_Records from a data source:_

....

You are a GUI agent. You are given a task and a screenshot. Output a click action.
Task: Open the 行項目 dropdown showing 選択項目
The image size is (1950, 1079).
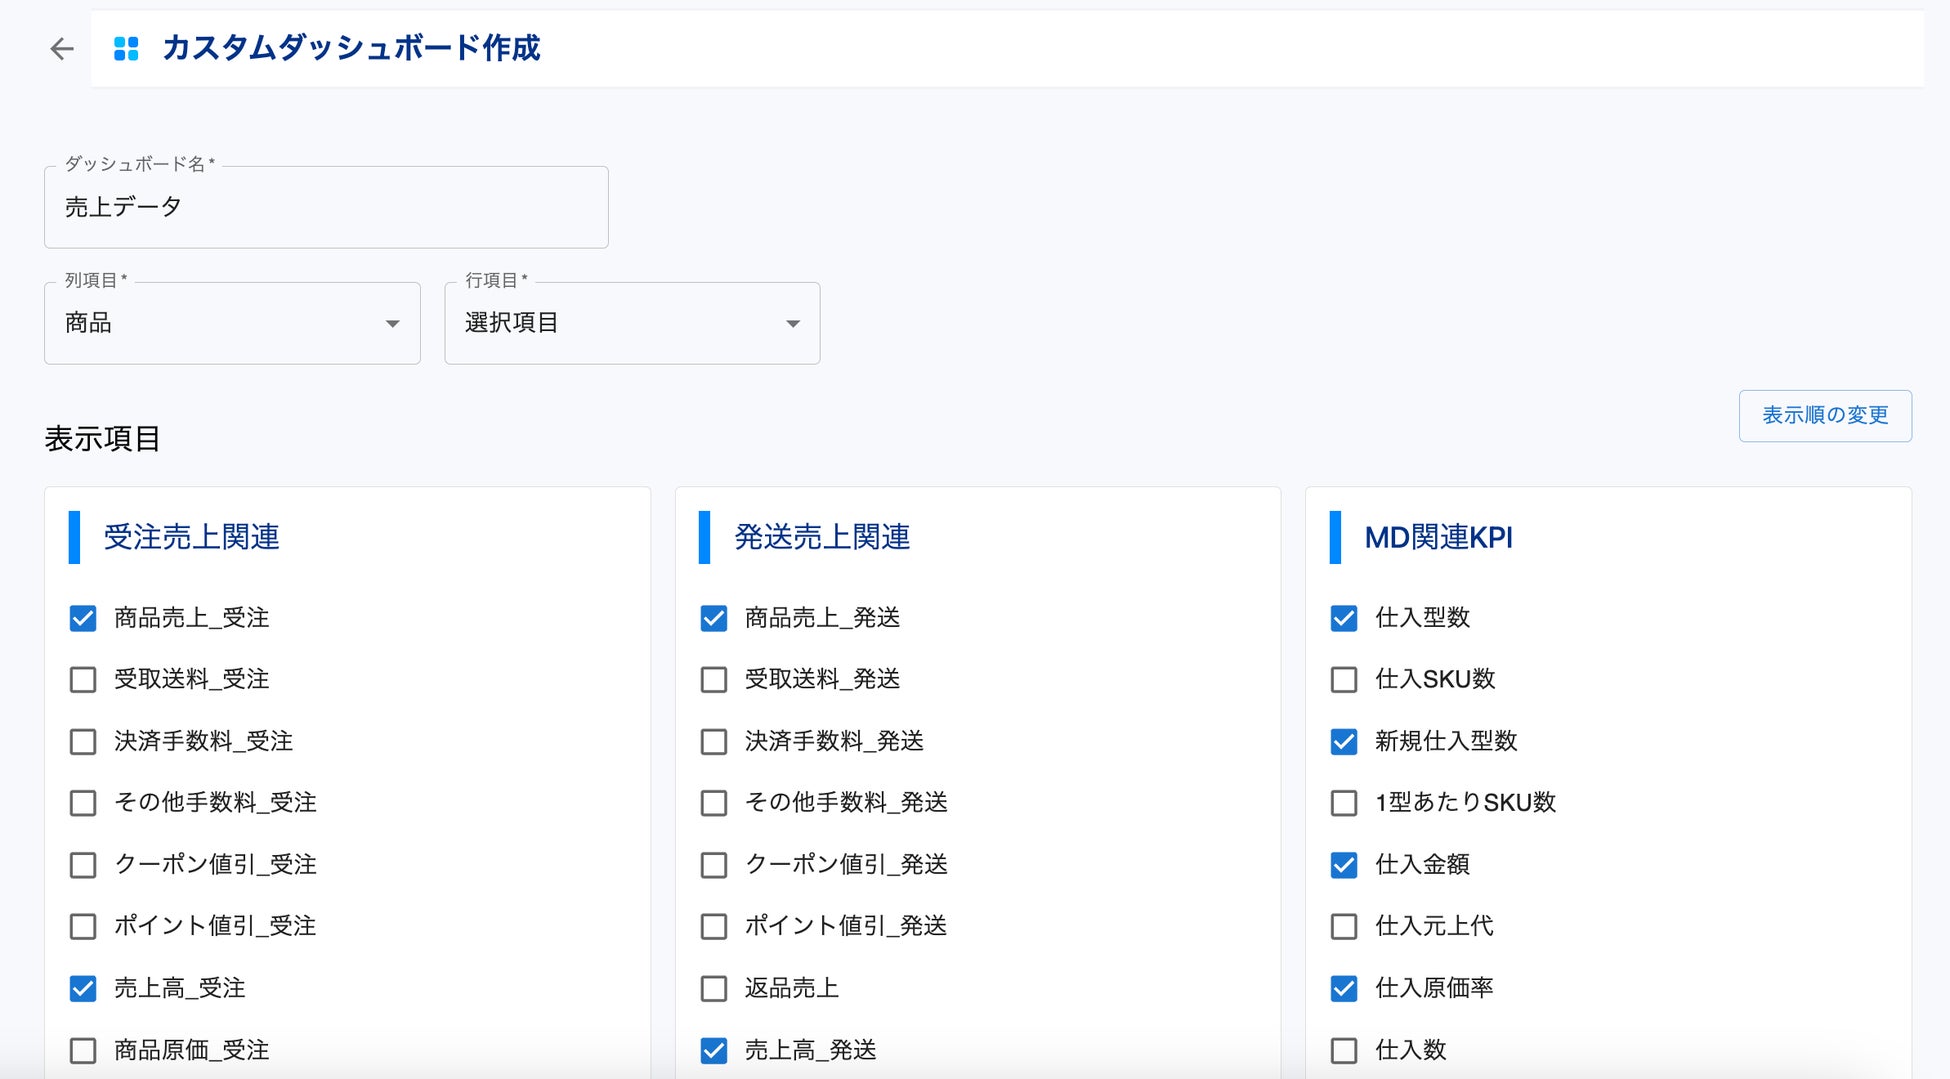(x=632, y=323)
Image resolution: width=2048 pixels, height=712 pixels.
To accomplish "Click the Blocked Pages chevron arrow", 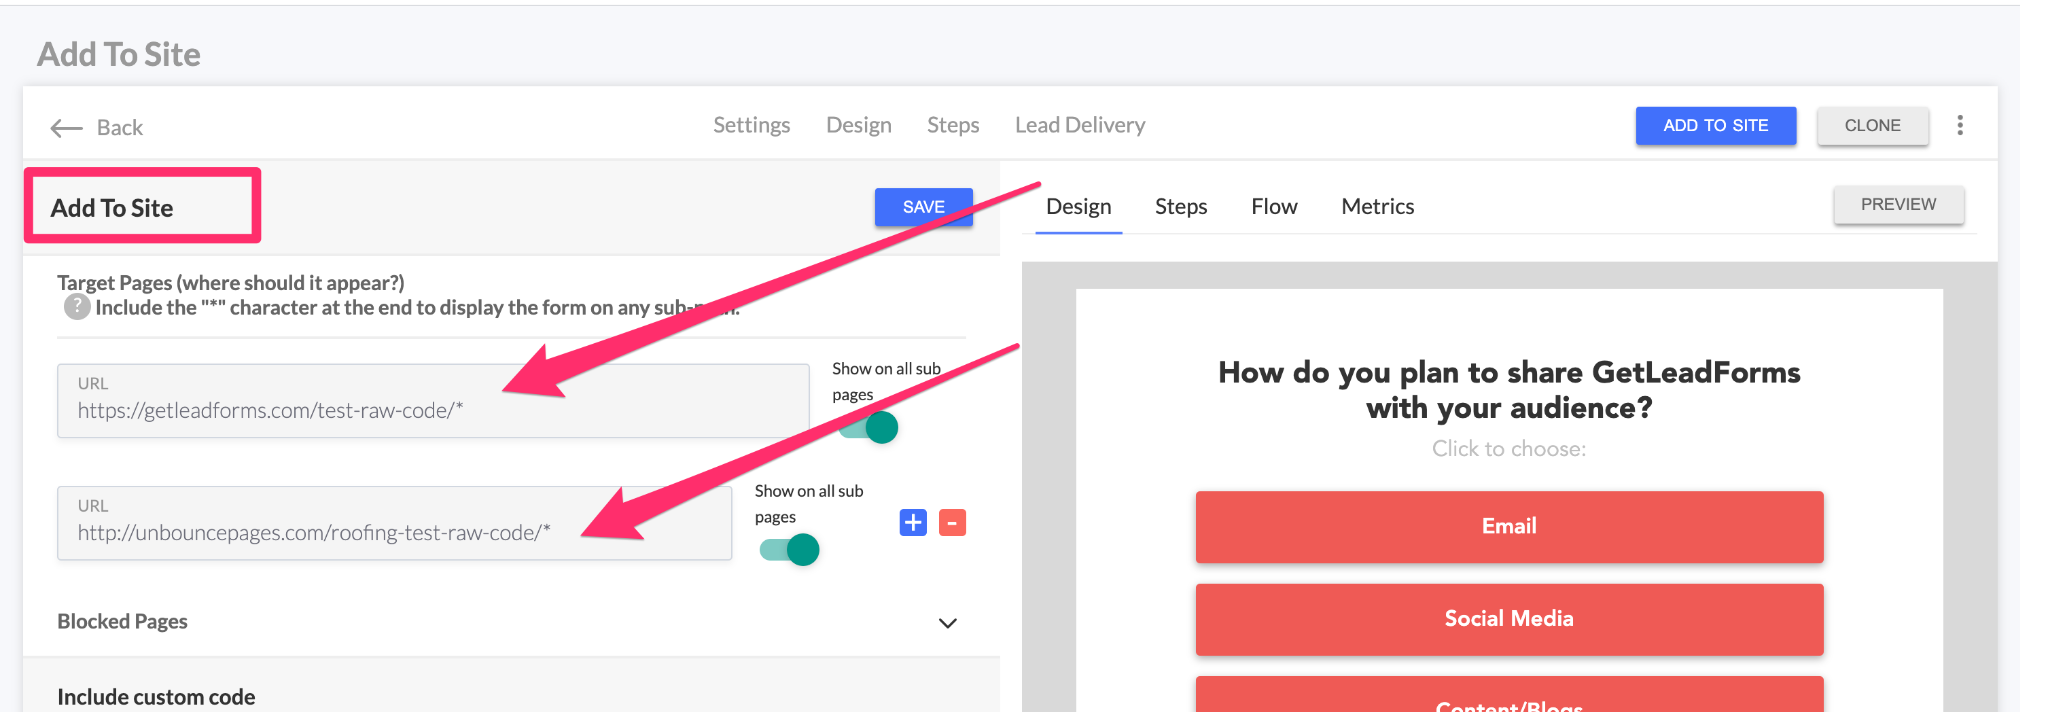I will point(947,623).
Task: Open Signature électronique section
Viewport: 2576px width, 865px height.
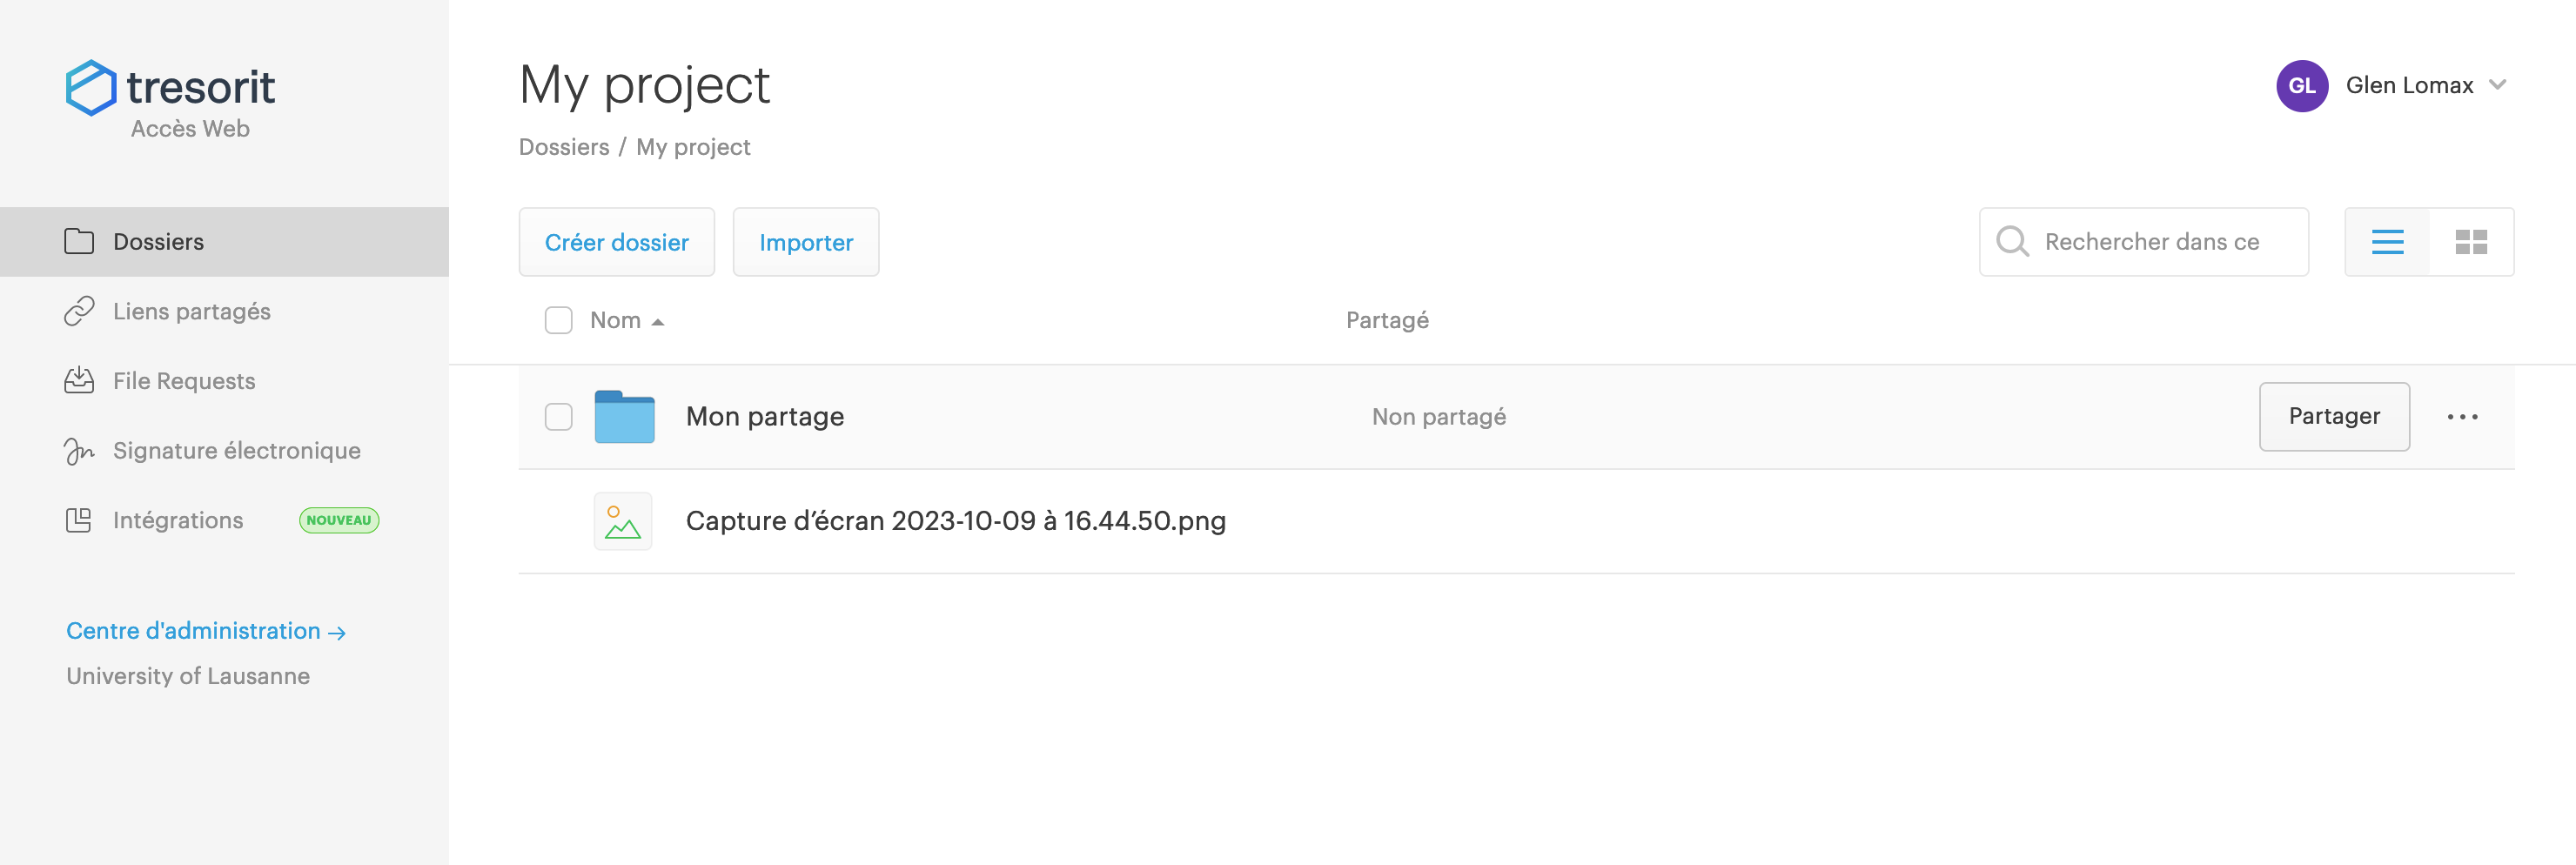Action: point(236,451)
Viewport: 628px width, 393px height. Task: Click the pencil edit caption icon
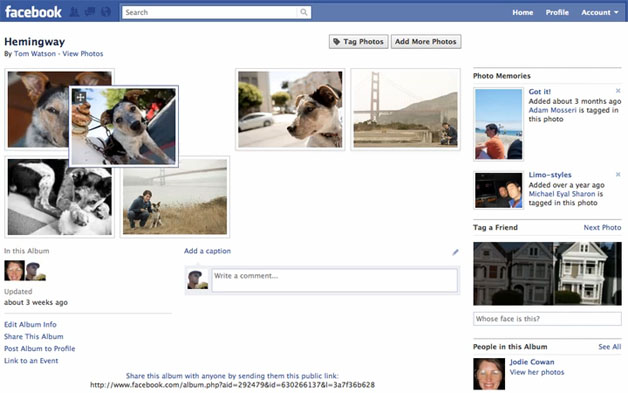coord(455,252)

....

_Aim of the exercise:_ Each line of the records above that holds the word "Open" should be counted, and only the final number stated.

_The completed task:_ 2